A Highly Efficient Grid Deformation Strategy Based on Proper Orthogonal Decomposition

Abstract

The recent computational progress in multidisciplinary time-domain analysis calls for an efficient grid deformation method which can produce the deformed grid with high quality and can consider the rigid movement and elastic deformation meanwhile. To meet these demands, a highly efficient grid deformation strategy based on the proper orthogonal decomposition (POD) method is developed. In this strategy, the accuracy, efficiency and quality preserving which may contradict with each other in a single grid deformation method are separated and implemented in different methods, such as finite element interpolation (FEI) for accuracy, POD for efficiency and radial basis functions (RBFs) for quality preserving. There are two stages in this strategy: (1) In the pre-processing stage, snapshots, POD basis vectors and RBF coefficients of POD modal weights are calculated in sequence and the focus is quality preserving in this stage; (2) In the simulation stage, the deformed grid is calculated by the weighted summation of POD basis vectors, which is followed by shape preserving process based on the FEI and transfinite interpolation (TFI).

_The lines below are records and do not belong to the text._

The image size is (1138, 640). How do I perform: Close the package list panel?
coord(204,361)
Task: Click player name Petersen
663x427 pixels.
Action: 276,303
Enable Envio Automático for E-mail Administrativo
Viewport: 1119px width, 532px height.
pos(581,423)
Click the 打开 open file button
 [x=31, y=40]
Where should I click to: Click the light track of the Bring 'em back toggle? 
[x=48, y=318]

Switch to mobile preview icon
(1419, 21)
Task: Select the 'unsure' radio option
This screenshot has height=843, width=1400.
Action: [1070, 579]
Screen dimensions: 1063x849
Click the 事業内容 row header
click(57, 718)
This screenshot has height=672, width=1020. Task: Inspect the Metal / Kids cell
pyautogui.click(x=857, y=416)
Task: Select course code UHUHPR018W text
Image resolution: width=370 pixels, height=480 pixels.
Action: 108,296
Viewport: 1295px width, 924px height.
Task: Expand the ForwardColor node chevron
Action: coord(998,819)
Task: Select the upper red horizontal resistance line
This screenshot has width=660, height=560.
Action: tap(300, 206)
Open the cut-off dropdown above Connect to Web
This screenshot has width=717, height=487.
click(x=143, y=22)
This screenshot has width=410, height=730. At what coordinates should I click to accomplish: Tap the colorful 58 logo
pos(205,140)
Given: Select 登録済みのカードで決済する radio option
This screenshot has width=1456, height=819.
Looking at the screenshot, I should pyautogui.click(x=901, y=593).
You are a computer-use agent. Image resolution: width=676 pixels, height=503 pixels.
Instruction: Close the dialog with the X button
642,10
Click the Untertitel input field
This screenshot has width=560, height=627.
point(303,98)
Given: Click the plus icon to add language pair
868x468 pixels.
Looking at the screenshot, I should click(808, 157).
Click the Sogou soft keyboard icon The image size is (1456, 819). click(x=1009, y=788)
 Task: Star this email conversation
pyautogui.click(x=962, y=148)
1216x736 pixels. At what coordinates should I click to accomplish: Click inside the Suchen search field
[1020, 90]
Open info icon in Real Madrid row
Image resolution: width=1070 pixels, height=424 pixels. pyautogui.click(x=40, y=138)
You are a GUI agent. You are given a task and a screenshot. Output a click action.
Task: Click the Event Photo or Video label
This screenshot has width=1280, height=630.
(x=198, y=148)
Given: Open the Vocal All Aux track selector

The second stage focuses on the efficiency and accuracy. The strategy is then applied to a 2-dimensional biconvex airfoil and a F6 wing-fuselage conjunction. The deformed grid quality is shown to be preserved as well as the RBF’s, while the grid orthogonality is also maintained well, especially at and near the moving surface. As for the efficiency, this strategy is much better than the RBF: 24.3 times for the 2-dimensional biconvex airfoil and 1810 times for the F6 wing-fuselage conjunction.